— TO DO —
Put the lines of the material into a JSON list of strings, one string per line and no blank lines. Begin at the line that has "This screenshot has width=2414, height=1123." and stop after the last line of the material.

— MATERIAL SUPPLIED —
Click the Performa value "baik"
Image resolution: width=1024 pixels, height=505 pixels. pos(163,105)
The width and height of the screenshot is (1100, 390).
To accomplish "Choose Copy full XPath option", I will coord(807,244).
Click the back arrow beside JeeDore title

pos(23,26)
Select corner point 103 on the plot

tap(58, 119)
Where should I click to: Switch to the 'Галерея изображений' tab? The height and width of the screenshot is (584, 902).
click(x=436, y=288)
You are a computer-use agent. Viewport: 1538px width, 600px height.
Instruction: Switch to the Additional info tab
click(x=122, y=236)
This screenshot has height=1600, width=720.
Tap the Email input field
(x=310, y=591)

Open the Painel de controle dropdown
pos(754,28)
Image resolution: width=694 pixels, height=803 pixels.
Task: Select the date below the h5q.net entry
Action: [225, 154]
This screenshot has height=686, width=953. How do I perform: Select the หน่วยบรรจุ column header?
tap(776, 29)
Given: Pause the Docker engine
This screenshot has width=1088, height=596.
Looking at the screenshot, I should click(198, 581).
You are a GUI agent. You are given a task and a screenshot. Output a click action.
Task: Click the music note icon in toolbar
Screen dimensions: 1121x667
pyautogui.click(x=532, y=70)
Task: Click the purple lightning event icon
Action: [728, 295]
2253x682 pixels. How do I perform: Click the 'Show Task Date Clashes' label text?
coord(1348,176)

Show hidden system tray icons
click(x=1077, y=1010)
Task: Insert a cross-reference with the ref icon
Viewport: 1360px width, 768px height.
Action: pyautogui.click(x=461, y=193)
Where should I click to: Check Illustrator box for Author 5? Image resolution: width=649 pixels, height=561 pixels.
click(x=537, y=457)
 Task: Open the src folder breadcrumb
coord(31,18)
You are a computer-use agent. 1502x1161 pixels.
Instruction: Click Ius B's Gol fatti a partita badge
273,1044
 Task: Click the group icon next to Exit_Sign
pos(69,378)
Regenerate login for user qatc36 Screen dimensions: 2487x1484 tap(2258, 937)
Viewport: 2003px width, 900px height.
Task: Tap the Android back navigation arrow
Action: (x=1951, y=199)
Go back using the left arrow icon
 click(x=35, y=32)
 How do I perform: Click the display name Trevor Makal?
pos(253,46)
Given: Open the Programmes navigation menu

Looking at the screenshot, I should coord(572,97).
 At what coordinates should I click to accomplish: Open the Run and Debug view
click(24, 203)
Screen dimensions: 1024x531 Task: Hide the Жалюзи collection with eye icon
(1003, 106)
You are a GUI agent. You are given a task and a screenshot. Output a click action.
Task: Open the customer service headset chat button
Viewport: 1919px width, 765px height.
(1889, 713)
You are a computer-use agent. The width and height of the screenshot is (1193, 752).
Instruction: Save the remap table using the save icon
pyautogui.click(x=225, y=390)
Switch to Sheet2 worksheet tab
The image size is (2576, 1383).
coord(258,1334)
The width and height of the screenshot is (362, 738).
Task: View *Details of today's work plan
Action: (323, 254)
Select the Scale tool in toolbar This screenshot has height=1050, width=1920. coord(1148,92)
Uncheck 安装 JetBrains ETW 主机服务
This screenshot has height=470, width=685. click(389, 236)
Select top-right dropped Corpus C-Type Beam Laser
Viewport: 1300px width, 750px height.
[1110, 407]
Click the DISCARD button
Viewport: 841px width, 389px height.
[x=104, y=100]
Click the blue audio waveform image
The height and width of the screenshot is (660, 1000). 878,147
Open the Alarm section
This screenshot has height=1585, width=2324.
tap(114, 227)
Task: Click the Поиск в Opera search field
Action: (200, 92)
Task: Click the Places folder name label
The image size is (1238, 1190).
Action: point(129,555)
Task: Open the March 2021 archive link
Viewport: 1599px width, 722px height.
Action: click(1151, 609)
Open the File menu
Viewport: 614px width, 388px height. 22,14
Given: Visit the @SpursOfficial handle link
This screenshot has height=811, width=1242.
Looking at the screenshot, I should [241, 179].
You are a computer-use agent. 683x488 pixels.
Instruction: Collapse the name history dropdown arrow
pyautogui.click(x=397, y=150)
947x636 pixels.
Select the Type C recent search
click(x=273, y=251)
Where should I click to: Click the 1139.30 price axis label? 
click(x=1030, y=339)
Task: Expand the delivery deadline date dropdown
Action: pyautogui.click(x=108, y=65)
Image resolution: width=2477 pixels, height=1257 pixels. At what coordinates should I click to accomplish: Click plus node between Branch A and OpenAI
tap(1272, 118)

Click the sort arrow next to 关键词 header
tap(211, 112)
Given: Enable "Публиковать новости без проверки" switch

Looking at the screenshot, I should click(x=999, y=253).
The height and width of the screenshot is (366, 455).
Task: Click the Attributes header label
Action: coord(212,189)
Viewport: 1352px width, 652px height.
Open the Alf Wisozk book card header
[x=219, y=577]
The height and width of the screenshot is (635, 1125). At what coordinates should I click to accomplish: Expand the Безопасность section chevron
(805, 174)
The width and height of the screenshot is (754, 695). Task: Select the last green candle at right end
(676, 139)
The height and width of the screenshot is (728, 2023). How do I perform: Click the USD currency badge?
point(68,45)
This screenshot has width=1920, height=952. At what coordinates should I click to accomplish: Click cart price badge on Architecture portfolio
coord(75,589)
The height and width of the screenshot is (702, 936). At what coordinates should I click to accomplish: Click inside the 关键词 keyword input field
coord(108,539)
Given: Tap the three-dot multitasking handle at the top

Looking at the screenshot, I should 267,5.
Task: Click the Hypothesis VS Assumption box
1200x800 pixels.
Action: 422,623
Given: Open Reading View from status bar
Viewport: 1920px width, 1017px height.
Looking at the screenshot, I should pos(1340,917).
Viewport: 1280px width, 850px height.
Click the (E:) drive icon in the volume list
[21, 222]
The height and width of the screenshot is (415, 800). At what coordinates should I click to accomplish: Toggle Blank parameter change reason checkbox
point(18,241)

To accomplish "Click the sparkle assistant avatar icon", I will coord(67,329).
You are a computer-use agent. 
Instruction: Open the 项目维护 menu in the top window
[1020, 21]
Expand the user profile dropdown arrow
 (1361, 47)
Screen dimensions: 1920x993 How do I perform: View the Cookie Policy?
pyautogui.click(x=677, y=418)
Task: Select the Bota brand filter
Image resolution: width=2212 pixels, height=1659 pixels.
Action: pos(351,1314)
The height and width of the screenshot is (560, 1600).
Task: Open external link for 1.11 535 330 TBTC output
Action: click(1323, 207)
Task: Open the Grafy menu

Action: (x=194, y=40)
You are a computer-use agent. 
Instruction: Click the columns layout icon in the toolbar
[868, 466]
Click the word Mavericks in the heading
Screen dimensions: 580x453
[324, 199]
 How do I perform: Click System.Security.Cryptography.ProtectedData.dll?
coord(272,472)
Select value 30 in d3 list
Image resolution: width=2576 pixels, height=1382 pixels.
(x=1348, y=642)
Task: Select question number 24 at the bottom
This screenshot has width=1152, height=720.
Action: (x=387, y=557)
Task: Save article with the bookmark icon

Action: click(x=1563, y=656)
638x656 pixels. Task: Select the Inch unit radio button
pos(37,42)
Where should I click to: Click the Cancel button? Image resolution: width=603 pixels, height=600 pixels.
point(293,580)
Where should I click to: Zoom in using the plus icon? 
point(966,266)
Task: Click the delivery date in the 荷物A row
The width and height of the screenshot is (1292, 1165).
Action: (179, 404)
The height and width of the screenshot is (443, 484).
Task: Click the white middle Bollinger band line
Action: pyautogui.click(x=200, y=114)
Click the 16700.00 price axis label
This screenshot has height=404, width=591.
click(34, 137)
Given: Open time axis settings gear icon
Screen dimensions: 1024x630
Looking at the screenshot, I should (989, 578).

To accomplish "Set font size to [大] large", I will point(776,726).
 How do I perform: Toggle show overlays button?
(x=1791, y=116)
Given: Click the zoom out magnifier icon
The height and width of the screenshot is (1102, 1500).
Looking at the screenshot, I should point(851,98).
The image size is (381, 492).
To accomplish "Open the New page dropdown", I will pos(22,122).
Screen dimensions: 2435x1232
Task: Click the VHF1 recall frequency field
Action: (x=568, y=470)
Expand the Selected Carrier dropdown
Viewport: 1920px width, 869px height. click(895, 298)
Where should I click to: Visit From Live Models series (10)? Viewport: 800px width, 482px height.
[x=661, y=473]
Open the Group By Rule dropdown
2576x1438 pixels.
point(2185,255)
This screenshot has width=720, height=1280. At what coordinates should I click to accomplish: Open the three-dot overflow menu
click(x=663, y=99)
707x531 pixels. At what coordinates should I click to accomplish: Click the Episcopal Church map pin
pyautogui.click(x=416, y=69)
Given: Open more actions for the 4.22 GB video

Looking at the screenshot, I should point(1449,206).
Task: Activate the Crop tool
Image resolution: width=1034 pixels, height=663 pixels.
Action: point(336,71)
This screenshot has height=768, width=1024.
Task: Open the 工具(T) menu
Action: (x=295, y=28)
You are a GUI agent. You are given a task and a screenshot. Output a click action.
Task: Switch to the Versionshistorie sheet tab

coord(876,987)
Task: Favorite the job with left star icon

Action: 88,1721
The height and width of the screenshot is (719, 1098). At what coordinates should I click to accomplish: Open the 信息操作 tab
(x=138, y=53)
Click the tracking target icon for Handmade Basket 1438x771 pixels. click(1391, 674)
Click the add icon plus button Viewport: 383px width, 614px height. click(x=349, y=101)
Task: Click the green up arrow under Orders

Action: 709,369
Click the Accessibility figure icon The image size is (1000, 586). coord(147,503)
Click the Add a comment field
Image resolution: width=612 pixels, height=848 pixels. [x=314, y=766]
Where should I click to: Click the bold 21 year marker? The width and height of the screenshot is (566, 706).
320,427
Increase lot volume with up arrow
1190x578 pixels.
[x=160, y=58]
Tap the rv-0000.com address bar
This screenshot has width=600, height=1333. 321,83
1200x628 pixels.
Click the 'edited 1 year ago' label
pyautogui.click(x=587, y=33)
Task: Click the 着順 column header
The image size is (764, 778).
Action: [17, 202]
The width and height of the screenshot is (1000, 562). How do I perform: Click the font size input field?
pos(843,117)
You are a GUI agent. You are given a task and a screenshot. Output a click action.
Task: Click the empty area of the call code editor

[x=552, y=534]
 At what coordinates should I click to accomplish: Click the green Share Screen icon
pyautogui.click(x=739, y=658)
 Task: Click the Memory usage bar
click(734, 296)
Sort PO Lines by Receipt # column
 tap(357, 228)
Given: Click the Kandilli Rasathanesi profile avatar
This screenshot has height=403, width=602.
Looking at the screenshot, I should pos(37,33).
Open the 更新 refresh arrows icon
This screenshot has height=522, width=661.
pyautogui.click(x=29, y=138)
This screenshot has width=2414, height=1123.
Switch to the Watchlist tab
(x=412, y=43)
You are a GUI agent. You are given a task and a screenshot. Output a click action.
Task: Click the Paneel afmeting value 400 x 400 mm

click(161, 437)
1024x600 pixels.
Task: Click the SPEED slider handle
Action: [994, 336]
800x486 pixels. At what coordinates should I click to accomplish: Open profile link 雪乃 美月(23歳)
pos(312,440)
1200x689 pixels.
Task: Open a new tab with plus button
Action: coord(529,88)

— SOLUTION TO THIS PROBLEM —
[
  "This screenshot has width=2414, height=1123.",
  "Switch to the Watchlist tab",
  "(x=412, y=43)",
  "You are a GUI agent. You are given a task and a screenshot. Output a click action.",
  "Task: Click the Paneel afmeting value 400 x 400 mm",
  "click(161, 437)",
  "1024x600 pixels.",
  "Task: Click the SPEED slider handle",
  "Action: [994, 336]",
  "800x486 pixels. At what coordinates should I click to accomplish: Open profile link 雪乃 美月(23歳)",
  "pos(312,440)",
  "1200x689 pixels.",
  "Task: Open a new tab with plus button",
  "Action: coord(529,88)"
]